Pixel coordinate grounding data
•••

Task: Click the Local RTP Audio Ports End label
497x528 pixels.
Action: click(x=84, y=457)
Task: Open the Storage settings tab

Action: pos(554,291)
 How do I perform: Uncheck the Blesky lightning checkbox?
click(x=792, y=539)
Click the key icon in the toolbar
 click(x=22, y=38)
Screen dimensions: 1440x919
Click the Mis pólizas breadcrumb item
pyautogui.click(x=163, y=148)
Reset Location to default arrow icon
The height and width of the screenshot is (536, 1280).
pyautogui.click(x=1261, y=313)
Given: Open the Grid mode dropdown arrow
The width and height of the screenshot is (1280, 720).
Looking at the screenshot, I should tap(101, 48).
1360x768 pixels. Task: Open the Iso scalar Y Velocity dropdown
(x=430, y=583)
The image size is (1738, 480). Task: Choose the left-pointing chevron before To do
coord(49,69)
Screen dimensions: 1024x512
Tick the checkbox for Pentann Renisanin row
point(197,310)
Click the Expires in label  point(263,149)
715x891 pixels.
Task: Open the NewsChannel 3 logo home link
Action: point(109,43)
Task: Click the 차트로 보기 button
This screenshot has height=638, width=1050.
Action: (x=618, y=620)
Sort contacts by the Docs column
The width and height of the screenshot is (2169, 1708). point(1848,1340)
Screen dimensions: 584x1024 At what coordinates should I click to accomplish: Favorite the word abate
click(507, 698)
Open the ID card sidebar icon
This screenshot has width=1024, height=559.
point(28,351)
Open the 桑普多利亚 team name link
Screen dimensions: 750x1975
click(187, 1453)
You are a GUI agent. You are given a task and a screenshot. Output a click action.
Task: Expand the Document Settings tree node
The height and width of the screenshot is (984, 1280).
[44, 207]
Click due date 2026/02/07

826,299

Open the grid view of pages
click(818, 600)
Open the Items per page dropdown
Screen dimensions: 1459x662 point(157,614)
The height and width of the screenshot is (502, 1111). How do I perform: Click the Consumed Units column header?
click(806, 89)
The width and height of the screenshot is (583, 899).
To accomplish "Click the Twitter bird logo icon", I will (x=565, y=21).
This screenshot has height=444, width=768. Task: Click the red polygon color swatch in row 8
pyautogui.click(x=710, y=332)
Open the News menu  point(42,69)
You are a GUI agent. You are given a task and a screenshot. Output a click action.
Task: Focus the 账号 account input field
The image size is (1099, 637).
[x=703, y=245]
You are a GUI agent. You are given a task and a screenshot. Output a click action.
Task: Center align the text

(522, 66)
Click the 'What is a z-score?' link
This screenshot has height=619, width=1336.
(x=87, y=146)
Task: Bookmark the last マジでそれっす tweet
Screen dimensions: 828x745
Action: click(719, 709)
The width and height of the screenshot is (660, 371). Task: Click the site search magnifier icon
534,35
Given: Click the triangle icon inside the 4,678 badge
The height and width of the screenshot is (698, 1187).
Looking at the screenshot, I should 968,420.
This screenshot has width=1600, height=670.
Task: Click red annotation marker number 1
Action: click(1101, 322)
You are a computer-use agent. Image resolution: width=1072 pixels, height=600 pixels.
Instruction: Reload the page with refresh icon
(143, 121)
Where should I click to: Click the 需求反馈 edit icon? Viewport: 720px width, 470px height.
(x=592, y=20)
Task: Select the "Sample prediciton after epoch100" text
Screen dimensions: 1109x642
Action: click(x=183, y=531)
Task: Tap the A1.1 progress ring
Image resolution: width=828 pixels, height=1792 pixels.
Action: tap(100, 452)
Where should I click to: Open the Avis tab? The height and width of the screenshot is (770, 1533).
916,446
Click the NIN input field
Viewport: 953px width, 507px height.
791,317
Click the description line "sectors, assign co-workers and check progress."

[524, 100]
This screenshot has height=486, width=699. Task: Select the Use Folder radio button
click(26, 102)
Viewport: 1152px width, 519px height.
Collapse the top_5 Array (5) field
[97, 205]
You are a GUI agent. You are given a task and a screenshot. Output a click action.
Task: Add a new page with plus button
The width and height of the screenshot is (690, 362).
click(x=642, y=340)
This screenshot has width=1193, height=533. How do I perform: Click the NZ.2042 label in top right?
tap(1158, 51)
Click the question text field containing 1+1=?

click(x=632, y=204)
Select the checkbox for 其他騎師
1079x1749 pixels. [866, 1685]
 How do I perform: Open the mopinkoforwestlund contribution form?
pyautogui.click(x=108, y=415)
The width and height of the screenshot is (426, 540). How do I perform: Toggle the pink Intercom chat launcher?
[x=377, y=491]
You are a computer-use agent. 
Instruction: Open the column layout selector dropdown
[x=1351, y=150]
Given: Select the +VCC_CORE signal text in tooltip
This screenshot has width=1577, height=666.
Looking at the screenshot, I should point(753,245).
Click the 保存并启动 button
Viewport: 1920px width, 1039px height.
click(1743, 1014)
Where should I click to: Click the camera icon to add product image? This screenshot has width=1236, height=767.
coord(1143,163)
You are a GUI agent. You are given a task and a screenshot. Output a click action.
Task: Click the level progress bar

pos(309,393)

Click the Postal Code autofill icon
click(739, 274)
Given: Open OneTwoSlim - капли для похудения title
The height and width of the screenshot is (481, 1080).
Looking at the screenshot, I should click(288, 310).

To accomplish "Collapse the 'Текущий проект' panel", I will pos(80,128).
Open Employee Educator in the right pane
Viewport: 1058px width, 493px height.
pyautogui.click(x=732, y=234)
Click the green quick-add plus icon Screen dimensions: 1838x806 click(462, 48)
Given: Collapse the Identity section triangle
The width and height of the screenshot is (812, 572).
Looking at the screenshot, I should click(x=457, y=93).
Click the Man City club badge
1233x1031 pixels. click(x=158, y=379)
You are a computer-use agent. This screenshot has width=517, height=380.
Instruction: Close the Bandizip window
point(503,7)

•••

How to complete this task
Find "triangle" in the preceding records. Copy each line that holds it.

Task output
Given: Click the triangle icon inside the 4,678 badge
Given: Collapse the Identity section triangle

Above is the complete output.